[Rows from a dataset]
-- Begin --
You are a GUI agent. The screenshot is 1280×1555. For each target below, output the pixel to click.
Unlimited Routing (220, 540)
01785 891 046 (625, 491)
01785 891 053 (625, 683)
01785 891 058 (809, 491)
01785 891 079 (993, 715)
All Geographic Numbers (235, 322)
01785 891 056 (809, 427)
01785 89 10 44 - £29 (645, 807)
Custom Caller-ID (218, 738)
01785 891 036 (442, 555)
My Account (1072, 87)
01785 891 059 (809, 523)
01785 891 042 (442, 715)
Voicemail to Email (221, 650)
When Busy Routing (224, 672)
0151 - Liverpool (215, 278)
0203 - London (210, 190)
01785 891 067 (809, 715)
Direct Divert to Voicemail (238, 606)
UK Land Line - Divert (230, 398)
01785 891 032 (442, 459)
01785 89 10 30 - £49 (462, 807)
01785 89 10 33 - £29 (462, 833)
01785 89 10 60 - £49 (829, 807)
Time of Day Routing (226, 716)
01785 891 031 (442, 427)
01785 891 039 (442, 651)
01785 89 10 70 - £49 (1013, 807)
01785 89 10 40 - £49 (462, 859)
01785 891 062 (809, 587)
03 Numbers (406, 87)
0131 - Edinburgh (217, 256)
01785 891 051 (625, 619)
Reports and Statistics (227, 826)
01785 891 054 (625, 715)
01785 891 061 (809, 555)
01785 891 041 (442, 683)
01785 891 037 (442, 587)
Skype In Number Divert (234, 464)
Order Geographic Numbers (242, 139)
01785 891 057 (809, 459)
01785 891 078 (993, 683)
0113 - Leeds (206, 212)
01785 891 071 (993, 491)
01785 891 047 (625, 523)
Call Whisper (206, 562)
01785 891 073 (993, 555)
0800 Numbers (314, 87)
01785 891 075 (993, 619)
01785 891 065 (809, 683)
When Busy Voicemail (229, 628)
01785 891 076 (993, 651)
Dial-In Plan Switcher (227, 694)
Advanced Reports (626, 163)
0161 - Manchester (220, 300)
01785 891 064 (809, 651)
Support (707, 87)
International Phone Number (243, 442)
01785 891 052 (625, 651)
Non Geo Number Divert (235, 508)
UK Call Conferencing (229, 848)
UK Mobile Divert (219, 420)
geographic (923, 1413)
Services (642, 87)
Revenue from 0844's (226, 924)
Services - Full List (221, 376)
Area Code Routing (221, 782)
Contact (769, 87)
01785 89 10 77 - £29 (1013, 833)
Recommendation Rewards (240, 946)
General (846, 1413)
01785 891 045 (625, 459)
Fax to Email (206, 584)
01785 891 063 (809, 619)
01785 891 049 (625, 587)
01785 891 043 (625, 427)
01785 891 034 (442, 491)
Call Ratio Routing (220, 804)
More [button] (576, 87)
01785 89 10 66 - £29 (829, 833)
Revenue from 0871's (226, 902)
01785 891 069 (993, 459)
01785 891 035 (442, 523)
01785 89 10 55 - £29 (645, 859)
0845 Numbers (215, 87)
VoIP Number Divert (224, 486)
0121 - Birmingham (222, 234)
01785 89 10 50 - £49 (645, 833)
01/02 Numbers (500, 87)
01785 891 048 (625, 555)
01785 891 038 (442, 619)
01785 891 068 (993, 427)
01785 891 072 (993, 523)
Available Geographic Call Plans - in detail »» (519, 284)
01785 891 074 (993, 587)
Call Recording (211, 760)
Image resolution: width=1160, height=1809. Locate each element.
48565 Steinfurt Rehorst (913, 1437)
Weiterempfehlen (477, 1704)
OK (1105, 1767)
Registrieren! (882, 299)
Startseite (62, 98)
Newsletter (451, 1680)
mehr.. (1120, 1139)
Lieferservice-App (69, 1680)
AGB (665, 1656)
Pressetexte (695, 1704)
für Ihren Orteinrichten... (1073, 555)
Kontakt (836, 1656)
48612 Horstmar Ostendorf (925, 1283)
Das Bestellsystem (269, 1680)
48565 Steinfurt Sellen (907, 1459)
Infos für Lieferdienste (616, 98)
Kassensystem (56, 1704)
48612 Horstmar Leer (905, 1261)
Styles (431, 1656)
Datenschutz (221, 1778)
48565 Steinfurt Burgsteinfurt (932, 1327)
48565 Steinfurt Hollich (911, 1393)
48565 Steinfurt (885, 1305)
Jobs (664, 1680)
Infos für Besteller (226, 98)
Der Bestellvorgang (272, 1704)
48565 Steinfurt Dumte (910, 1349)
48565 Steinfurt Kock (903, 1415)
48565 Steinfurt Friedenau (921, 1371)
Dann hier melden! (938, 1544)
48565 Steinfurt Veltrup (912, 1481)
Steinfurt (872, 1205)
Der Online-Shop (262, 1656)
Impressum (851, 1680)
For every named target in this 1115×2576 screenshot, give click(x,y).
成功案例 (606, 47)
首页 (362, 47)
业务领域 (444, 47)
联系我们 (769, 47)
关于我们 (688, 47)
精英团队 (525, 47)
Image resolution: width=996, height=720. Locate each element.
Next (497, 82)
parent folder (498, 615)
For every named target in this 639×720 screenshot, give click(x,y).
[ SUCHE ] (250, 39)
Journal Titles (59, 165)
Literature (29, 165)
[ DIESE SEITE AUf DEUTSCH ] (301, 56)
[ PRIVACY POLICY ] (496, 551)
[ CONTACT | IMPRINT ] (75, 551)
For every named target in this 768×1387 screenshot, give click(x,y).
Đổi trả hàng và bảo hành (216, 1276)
-- End --
*AIM OF THE TASK:* Copy out all of the lines above without changing anything.

*EXERCISE ANSWER:*
You are a GUI agent. The screenshot is 1280×1555. For each target below, output the pixel to click.
Unlimited Routing (220, 540)
01785 891 046 (625, 491)
01785 891 053 (625, 683)
01785 891 058 (809, 491)
01785 891 079 (993, 715)
All Geographic Numbers (235, 322)
01785 891 056 (809, 427)
01785 89 10 44 - £29 (645, 807)
Custom Caller-ID (218, 738)
01785 891 036 (442, 555)
My Account (1072, 87)
01785 891 059 (809, 523)
01785 891 042 (442, 715)
Voicemail to Email (221, 650)
When Busy Routing (224, 672)
0151 - Liverpool (215, 278)
0203 - London (210, 190)
01785 891 067 (809, 715)
Direct Divert to Voicemail (238, 606)
UK Land Line - Divert (230, 398)
01785 891 032 (442, 459)
01785 89 10 30 - £49 (462, 807)
01785 89 10 33 - £29 (462, 833)
01785 89 10 60 - £49 (829, 807)
Time of Day Routing (226, 716)
01785 891 031 (442, 427)
01785 891 039 (442, 651)
01785 89 10 70 - £49 (1013, 807)
01785 89 10 40 - £49 (462, 859)
01785 891 062 (809, 587)
03 Numbers (406, 87)
0131 - Edinburgh (217, 256)
01785 891 051 (625, 619)
Reports and Statistics (227, 826)
01785 891 054 (625, 715)
01785 891 061 (809, 555)
01785 891 041 (442, 683)
01785 891 037 (442, 587)
Skype In Number Divert (234, 464)
Order Geographic Numbers (242, 139)
01785 891 057 (809, 459)
01785 891 078 (993, 683)
0113 - Leeds (206, 212)
01785 891 071 (993, 491)
01785 891 047 (625, 523)
Call Whisper (206, 562)
01785 891 073 (993, 555)
0800 Numbers (314, 87)
01785 891 075 (993, 619)
01785 891 065 (809, 683)
When Busy Voicemail (229, 628)
01785 891 076 (993, 651)
Dial-In Plan Switcher (227, 694)
Advanced Reports (626, 163)
0161 - Manchester (220, 300)
01785 891 064 (809, 651)
Support (707, 87)
International Phone Number (243, 442)
01785 891 052 (625, 651)
Non Geo Number Divert (235, 508)
UK Call Conferencing (229, 848)
UK Mobile Divert (219, 420)
geographic (923, 1413)
Services (642, 87)
Revenue from 0844's (226, 924)
Services - Full List (221, 376)
Area Code Routing (221, 782)
Contact (769, 87)
01785 89 10 77 - £29 (1013, 833)
Recommendation Rewards (240, 946)
General (846, 1413)
01785 891 045 (625, 459)
Fax to Email (206, 584)
01785 891 063 (809, 619)
01785 891 049 (625, 587)
01785 891 043 (625, 427)
01785 891 034 (442, 491)
Call Ratio Routing (220, 804)
More [button] (576, 87)
01785 89 10 66 - £29 (829, 833)
Revenue from 0871's (226, 902)
01785 891 069 (993, 459)
01785 891 035 (442, 523)
01785 89 10 55 - £29 (645, 859)
0845 Numbers (215, 87)
VoIP Number Divert (224, 486)
0121 - Birmingham (222, 234)
01785 89 10 50 - £49 (645, 833)
01/02 Numbers (500, 87)
01785 891 048 (625, 555)
01785 891 038 (442, 619)
01785 891 068 (993, 427)
01785 891 072 (993, 523)
Available Geographic Call Plans - in detail »» (519, 284)
01785 891 074 (993, 587)
Call Recording (211, 760)
Image resolution: width=1160, height=1809. Locate each element.
48565 Steinfurt Rehorst (913, 1437)
Weiterempfehlen (477, 1704)
OK (1105, 1767)
Registrieren! (882, 299)
Startseite (62, 98)
Newsletter (451, 1680)
mehr.. (1120, 1139)
Lieferservice-App (69, 1680)
AGB (665, 1656)
Pressetexte (695, 1704)
für Ihren Orteinrichten... (1073, 555)
Kontakt (836, 1656)
48612 Horstmar Ostendorf (925, 1283)
Das Bestellsystem (269, 1680)
48565 Steinfurt Sellen (907, 1459)
Infos für Lieferdienste (616, 98)
Kassensystem (56, 1704)
48612 Horstmar Leer (905, 1261)
Styles (431, 1656)
Datenschutz (221, 1778)
48565 Steinfurt Burgsteinfurt (932, 1327)
48565 Steinfurt Hollich (911, 1393)
48565 Steinfurt (885, 1305)
Jobs (664, 1680)
Infos für Besteller (226, 98)
Der Bestellvorgang (272, 1704)
48565 Steinfurt Dumte (910, 1349)
48565 Steinfurt Kock (903, 1415)
48565 Steinfurt Friedenau (921, 1371)
Dann hier melden! (938, 1544)
48565 Steinfurt Veltrup (912, 1481)
Steinfurt (872, 1205)
Der Online-Shop (262, 1656)
Impressum (851, 1680)
For every named target in this 1115×2576 screenshot, give click(x,y).
成功案例 (606, 47)
首页 (362, 47)
业务领域 (444, 47)
联系我们 (769, 47)
关于我们 (688, 47)
精英团队 (525, 47)
Image resolution: width=996, height=720. Locate each element.
Next (497, 82)
parent folder (498, 615)
For every named target in this 639×720 screenshot, give click(x,y).
[ SUCHE ] (250, 39)
Journal Titles (59, 165)
Literature (29, 165)
[ DIESE SEITE AUf DEUTSCH ] (301, 56)
[ PRIVACY POLICY ] (496, 551)
[ CONTACT | IMPRINT ] (75, 551)
For every named target in this 768×1387 screenshot, give click(x,y).
Đổi trả hàng và bảo hành (216, 1276)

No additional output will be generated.